In this piece I’ll take a look at where things have got to in the different arenas of the conflict and whisper the idea that we might be seeing the beginning of the end of the Zionist state and its settler-colonist project. I am in no way suggesting that this is inevitable, but I do believe we should consider the possibility.

A world of trouble

Israel’s leaders can’t like what they are seeing: the resistance in Gaza battered but unbowed, a smouldering insurgency in the West Bank, a Yemeni naval blockade lifted only for the ceasefire. Iran is now able to retaliate militarily. Jewish Israelis are leaving in significant numbers, exacerbating economic tensions. A large and resilient pro-Palestine movement driving international boycotts and diplomatic shifts. Jewish support is eroding, the Zionists are even losing the US right. 

Palestinian resistance

The heart of the story is the Palestinians’ own resistance of course, civil and military. Much is yet to be told, there’s so much we still don’t know. What we do know is that the IDF tried repeatedly to take control of Gaza City, and failed every time. The most recent Israeli assault, launched mid-September, got nowhere and was abandoned with the ceasefire. (One reading would be that its failure necessitated the ceasefire.) Resistance fighters are now moving openly in many urban quarters in Gaza. For an insurgency, mere survival is victory. For the occupying power, stalemate is defeat. The impact on the Zionist self-image can hardly be overstated. Their sense of para-racial superiority, the legend – now myth – of their army’s invincibility. Up in smoke.

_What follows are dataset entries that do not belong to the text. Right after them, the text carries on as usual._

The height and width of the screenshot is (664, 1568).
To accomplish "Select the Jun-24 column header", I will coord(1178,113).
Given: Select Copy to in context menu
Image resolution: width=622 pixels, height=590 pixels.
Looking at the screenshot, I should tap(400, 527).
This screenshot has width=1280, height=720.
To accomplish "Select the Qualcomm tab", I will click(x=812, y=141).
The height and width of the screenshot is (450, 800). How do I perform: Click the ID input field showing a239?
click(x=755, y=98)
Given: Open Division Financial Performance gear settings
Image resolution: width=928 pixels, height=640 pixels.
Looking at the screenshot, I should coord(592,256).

The West Bank is a powder keg. Israeli settlers conduct relentless pogroms – yep, that’s what they are – under the eyes of the Israeli security forces. The ‘Palestinian Authority’ is highly unpopular, seen as feeble and corrupt. Armed resistance groups are active; Jenin is a centre. The general strike in April and the jubilant welcome for the released prisoners in Ramallah indicate that potential for mass civil resistance remains. Had the Israelis succeeded in crushing Gaza, the West Bank would have been next. (Intra-Palestinian politics will be a key factor in the coming period.)

Iran 

Militarily, the Israelis believed they were invincible in the region. Iran and Yemen have shown them otherwise. The missile exchange with Iran in June 2025 must have come as a shock. While Western media parroted Israeli denials that any harm had been done, independent military analysts tell a different story: major damage to military and intelligence facilities, ports, refineries and more.

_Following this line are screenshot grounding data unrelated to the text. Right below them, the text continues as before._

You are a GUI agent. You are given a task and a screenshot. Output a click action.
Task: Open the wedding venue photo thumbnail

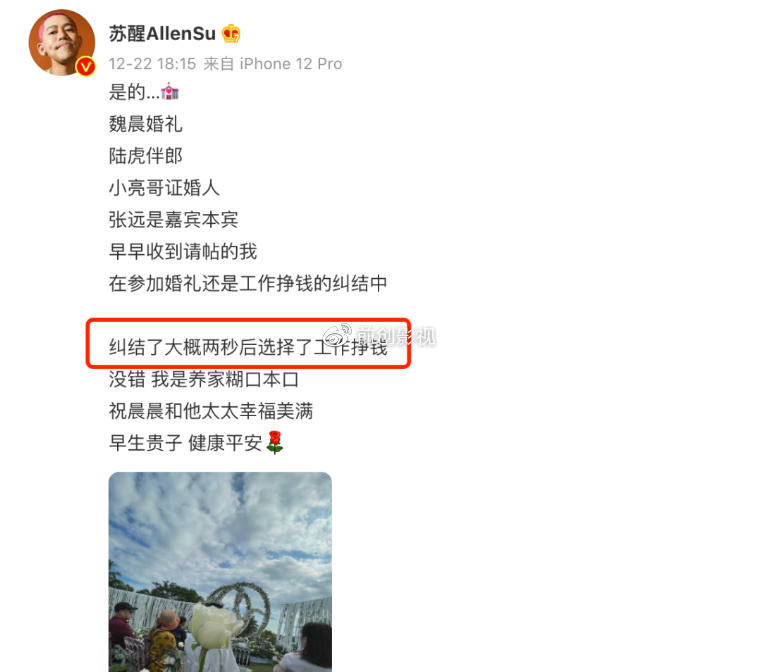[220, 572]
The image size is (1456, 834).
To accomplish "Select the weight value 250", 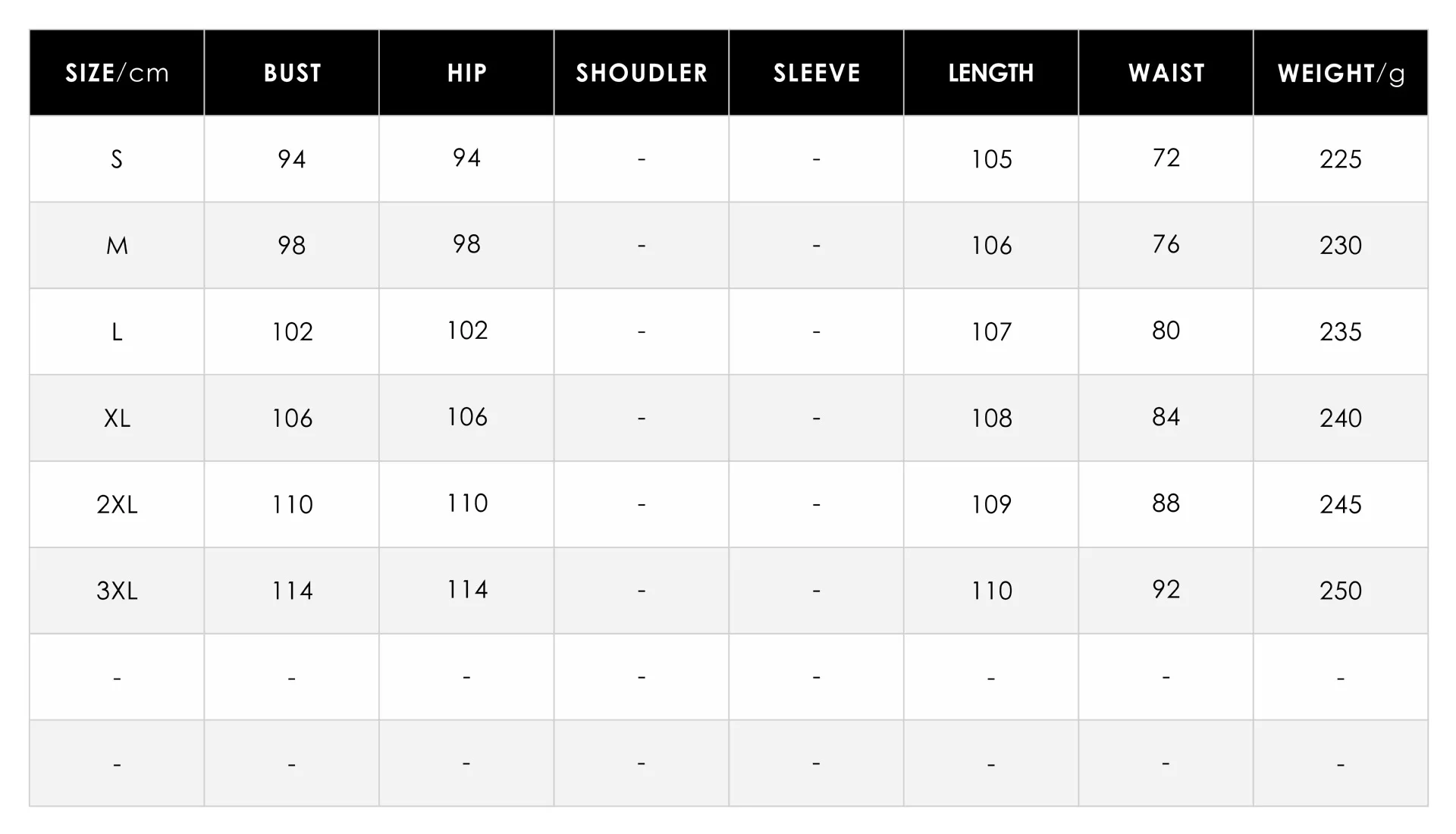I will click(1341, 591).
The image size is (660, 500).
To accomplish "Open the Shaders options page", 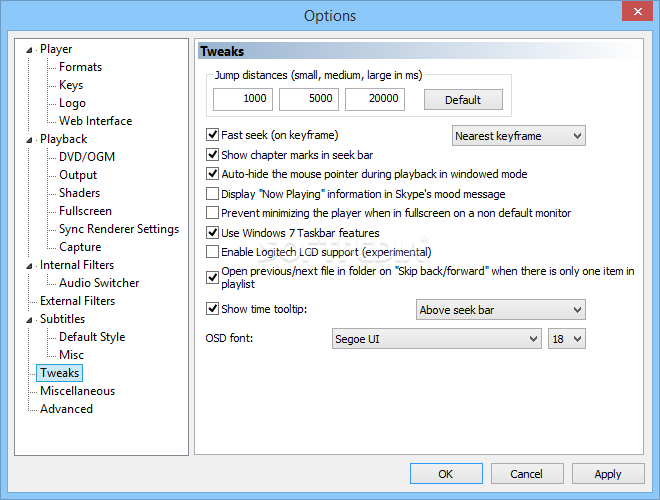I will (80, 193).
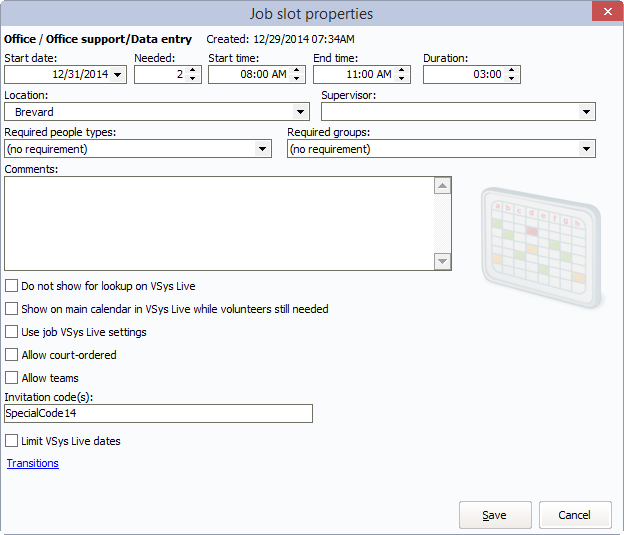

Iran now has missiles and drones capable of overwhelming Israeli (and American) missile defences and accurately striking sensitive targets. This was not a fluke, and the Israelis know it. None of the West’s current missile defence systems is capable of stopping that scale of combined missile and drone attack. In connection with the current ceasefire, Netanyahu reportedly told Iran via Moscow that he had ‘no intention of restarting a war’.

Iran’s drone and missile capability is also directly relevant for Washington. Any serious American attack would risk retaliatory strikes on its many bases in the region. Iran can also close the Strait of Hormuz, choking off much of the world’s oil supply.

Yemen

Speaking of closing shipping routes, Ansarallah’s blockade of the Red Sea has been remarkable. This unorthodox Islamist movement, commonly known as ‘the Houthis’, governs part of Yemen. By threatening – and conducting – missile strikes on merchant vessels connected with Israel, they closed off the Israeli port of Eilat (which is now bankrupt) and denied access to the Suez Canal. They also attacked Israel directly with drones and missiles. 

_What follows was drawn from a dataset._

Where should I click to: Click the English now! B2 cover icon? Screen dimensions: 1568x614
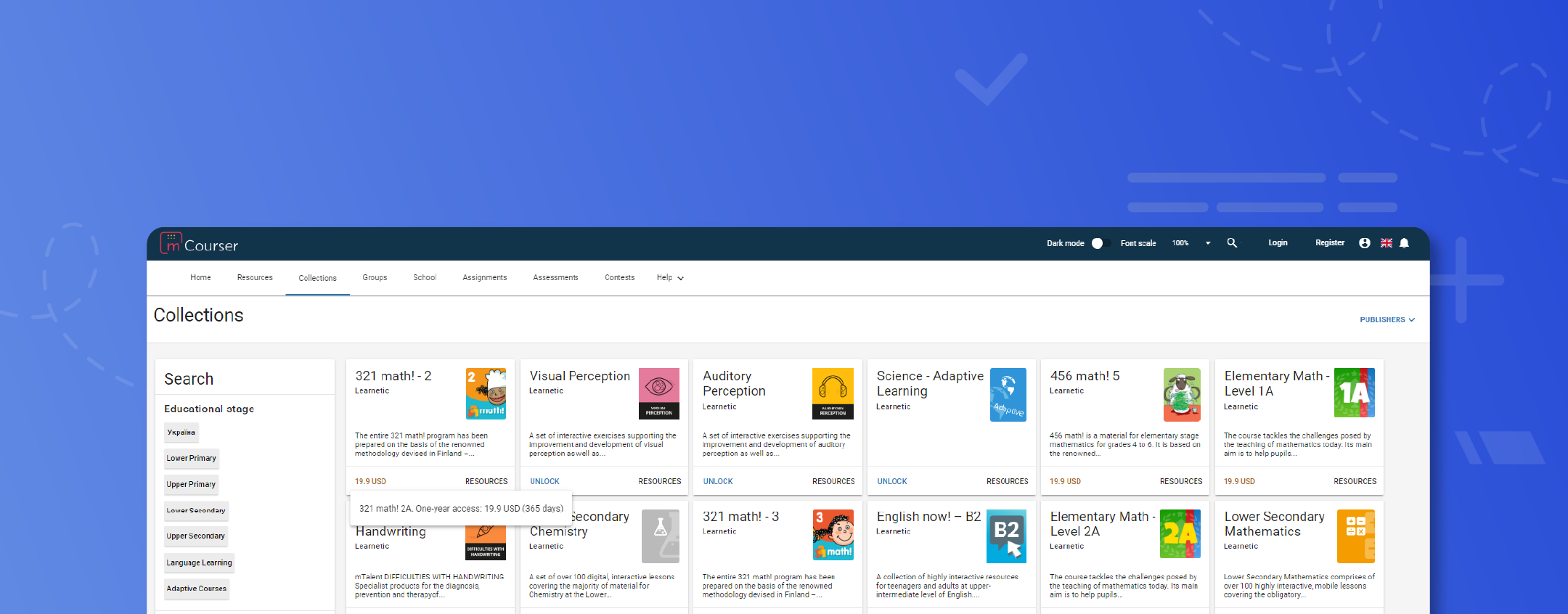[1006, 536]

Israel responded with punitive bombing raids. As did the Americans. And the British. One Israeli attack deliberately murdered more than half the Houthi cabinet in a single strike on 28 August this year. Ansarallah’s response was to send more drones and missiles. On 1 October, shortly before the ceasefire announcement, they struck and disabled the MV Minervagracht, which they claimed had been visiting Israeli ports.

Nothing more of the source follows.